Tidak sedikit pemimpin perjuangan bermarkas di wilayah ini. Untuk menghambat laju tentara Belanda ke daerah ini, para pejuangan memutus Jembatan Duwet. Sehingga bantuan pasuka Belanda yang datang dari Purworejo dan Magelang dapat di hentikan.
Setelah Belanda hengkang, jembatan ini di renovasi agar dapat di manfaatkan untuk kelancaran warga setempat. Selesai pembangunan tahun 1950. Tertuang di salah satu prasasti yang ada di salah satu ujung jembatan.
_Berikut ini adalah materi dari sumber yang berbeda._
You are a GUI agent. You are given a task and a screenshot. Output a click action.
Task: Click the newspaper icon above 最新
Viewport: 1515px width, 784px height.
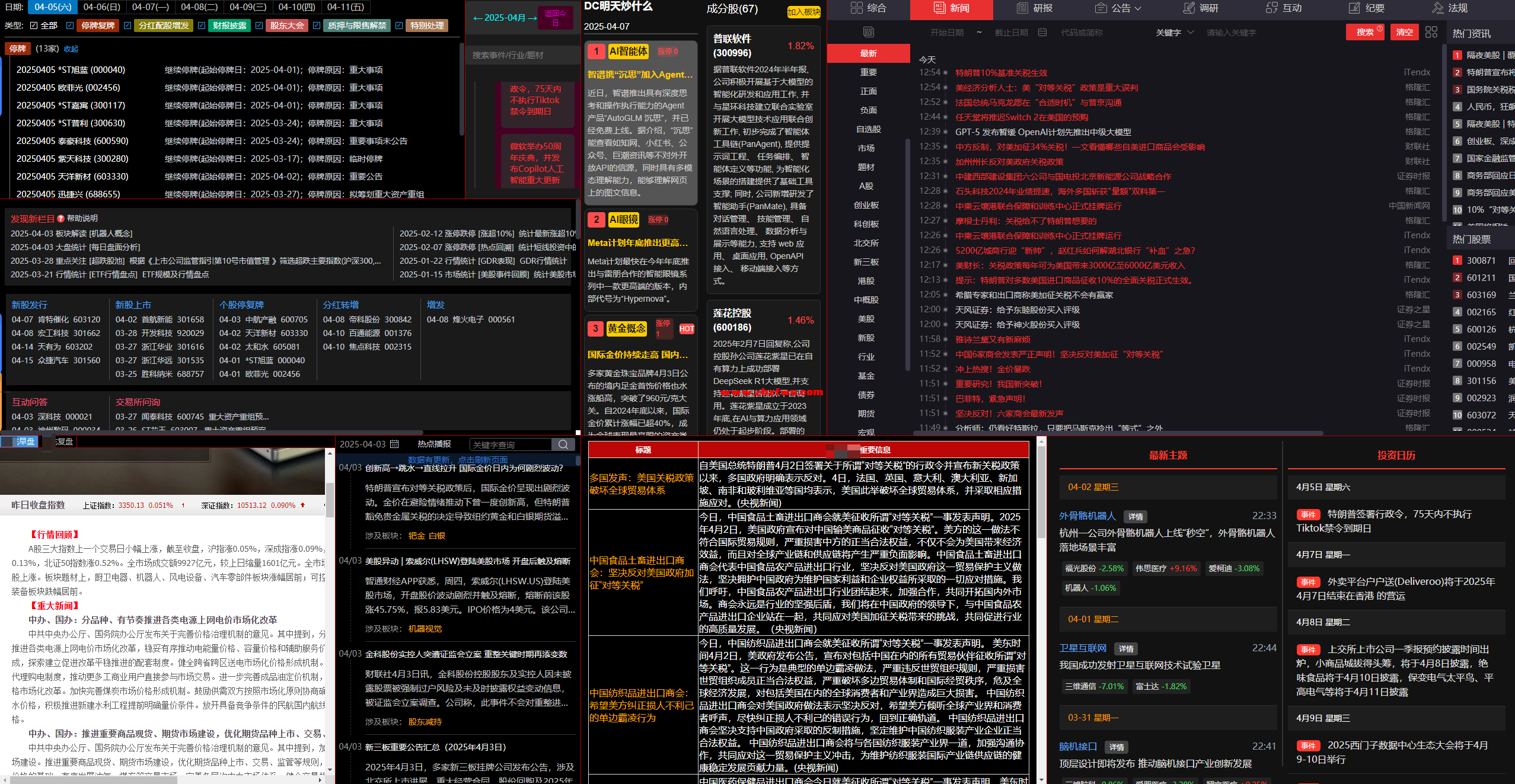(x=868, y=32)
Fungsi vital Jembatan Duwet di masa perang kemerdekaan, di buat dalam sebuah diorama yang bisa kita lihat di Benteng Vredeburg, Yogyakarta. Mengingatkan kepada generasi sekarang nilai strategis sejarah perjuangan negeri ini.
Dari Masa ke Masa
Jika menilik kondisinya sebagai jembatan gantung, meski berkonstruksi baja diianggap cepat rapuh. Penyebabnya dinding tebing yang menjadi tumpuan cepat atau lambat akan terkikis arus Sungai Progo. Mungkin karena kondisinya begini di buat aturan hanya pengendara sepeda, motor, dan pejalan kaki saja yang boleh melintas. Sempat ada wacana jembatan ini akan di ganti dengan konstruksi beton yang lebih kuat.
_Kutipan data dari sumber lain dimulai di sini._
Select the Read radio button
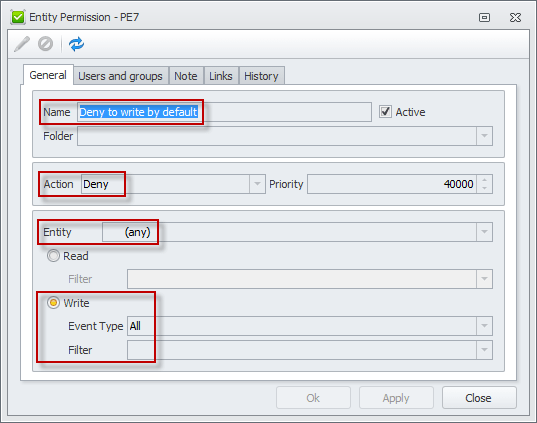 (x=53, y=256)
Secara fotografis, jembatan ini cukup instagenic. Bentuknya yang menarik sering memancing pengunjung untuk ber-foto dengan latarbelakang jembatan ini. Lokasi di sekitarnya juga menarik di foto. Sungai Progo dengan tebing-nya, menarik di foto. Sebagai background foto pre-wedding juga menarik.
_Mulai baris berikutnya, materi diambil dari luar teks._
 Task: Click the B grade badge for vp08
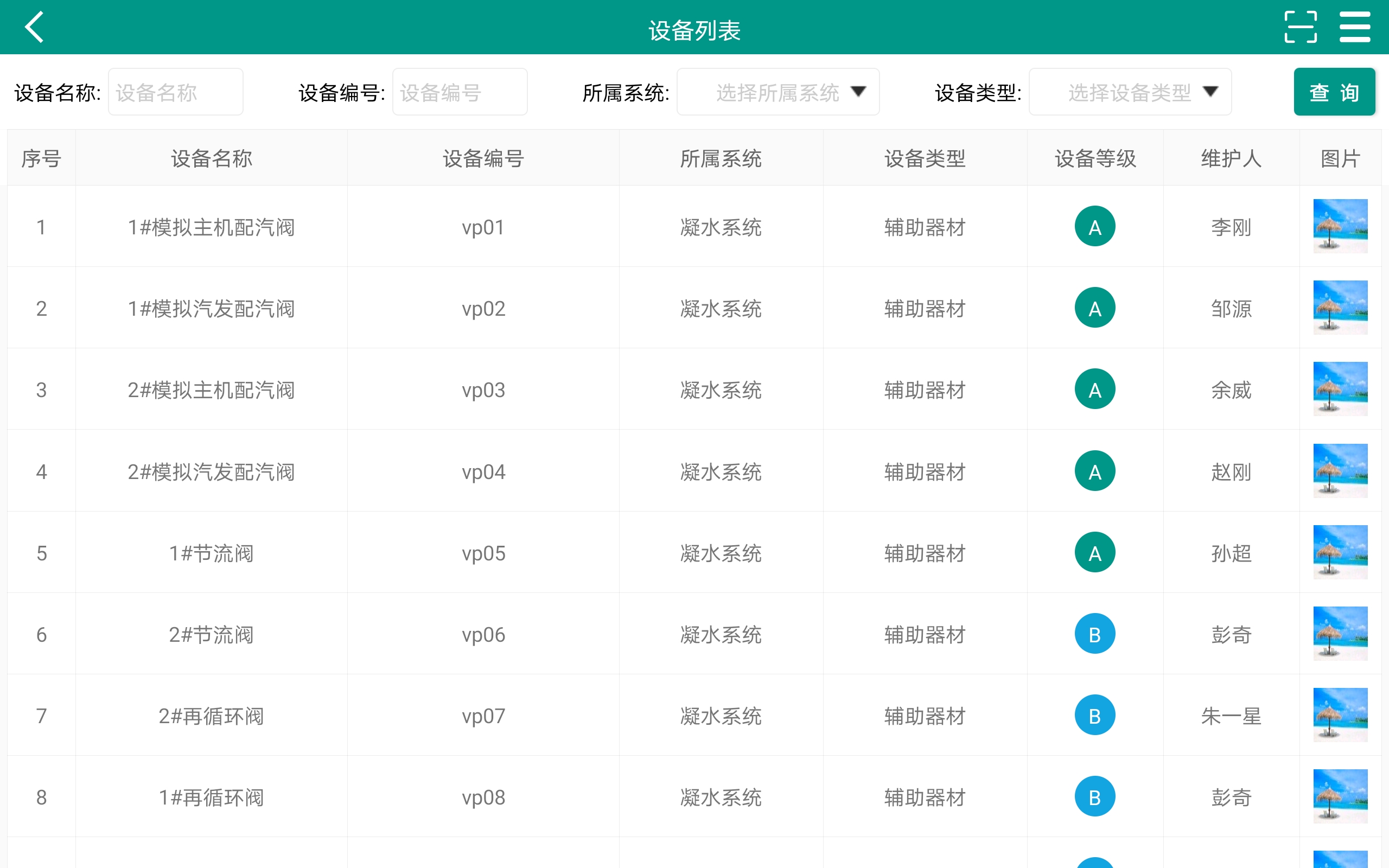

Bagi yang pertama kali jalan kaki melintas jembatan, tidak jarang merasa terkejut takut. Ternyata jembatan ini bisa ber-goyang. Ngeri jatuh. Apalagi lumayan tinggi sekitar 100 meter di atas Sungai Progo. Pengendara sepeda, motor, yang kebetulan melintas bersamaan angina kencang, akan merasakan juga goyangan jembatan ini.